Love these....whats the serial?


----------



## Mercian (Apr 6, 2020)

Hi,

There are quite a few around in the US (more than the UK!), they were brought into the country post war, and sold through Sears.

This is an early example with twin seat tubes. This was quite a weak design, and later ones have single tubes.  The serial number is on a rear dropout, starts wit R and is probably less than 10000.

There seems to be the cranks, front brake, and hand grips missing, and I'm not sure about the rear hub; It should sat Mark X on it. I would also like to know the saddle type, it's stamped on the side.

In declaration, I have three of the later bikes, and would like an early one like this.

Best Regards,

Adrian


----------



## fat tire trader (Apr 6, 2020)

I had an Armenian friend from San Francisco, who in the 1950s, bought one, put a Sturmey 3 speed on it and rode it around the world. He had newspaper articles about him with pictures from far away countries.
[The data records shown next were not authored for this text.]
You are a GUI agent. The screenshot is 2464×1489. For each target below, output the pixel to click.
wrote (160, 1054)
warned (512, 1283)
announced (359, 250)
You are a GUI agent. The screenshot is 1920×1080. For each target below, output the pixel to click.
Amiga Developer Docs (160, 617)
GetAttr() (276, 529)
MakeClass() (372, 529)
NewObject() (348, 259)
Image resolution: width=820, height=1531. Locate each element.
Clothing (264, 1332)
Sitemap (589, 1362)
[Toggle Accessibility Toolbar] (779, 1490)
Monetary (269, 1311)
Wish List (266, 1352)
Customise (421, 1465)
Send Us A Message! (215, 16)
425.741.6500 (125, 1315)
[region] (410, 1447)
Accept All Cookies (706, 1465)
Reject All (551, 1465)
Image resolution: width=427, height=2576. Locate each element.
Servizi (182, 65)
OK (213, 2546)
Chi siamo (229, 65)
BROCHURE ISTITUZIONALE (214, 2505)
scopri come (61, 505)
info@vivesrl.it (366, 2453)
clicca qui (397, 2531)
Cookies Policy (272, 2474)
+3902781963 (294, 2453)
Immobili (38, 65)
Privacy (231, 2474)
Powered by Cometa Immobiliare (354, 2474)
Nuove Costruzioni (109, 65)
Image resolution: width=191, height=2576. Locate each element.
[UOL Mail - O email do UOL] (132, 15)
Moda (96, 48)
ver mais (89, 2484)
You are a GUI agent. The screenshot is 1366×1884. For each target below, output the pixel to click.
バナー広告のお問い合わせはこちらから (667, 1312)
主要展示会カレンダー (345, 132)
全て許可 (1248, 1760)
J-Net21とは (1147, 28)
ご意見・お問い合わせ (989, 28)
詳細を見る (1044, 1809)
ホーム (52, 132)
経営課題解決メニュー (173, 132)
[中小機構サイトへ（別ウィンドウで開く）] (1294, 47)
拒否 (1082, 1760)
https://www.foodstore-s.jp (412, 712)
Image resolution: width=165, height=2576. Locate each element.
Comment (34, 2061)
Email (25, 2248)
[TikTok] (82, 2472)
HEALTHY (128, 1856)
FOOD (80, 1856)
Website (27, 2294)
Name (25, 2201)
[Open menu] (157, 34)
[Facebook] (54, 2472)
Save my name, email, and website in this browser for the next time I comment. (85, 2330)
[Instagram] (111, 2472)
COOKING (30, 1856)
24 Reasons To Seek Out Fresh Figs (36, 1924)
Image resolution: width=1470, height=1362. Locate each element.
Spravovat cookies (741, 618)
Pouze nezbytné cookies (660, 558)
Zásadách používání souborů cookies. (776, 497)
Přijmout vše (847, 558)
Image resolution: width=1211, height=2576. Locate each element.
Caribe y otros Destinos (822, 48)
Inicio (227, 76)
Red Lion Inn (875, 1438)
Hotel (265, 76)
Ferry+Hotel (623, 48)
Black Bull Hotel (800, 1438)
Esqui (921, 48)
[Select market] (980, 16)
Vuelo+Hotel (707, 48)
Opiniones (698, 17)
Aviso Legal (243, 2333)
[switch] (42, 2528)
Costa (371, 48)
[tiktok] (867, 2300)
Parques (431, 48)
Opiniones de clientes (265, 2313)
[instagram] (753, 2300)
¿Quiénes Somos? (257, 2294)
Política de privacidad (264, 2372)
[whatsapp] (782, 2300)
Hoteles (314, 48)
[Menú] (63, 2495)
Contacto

I've owned several BSA Parabikes including an early one like your's. My early one was broken and had been repaired.


----------



## redline1968 (Apr 6, 2020)

Seems like almost all ive read about broke at he hangar.. i think im leaving it with the repairs.. also it has to make them excedingly rare.  I have a plan on restoring it.  Save paint if i can but it looks like a full paint job.. the rims are correct  i believe there hubs are too ill look..  and check the seat too.


----------



## ChadC (Apr 6, 2020)

They are such cool bikes. Makes me want to dig mine out.


----------



## johan willaert (Apr 6, 2020)

Probably the most common WW2 military bicycle around today....

Plenty of them in Original finish and accessories came out of Denmark in 1999...

Just about every collector I know bought one then.... except me... Not into Brit stuff....


----------



## redline1968 (Apr 7, 2020)

Plenty around ....That will make it easy for this one to get parts..i guess these were prototypes.. here's a few more pics of the hub and frame numbers. the seat is a brooks #15.


----------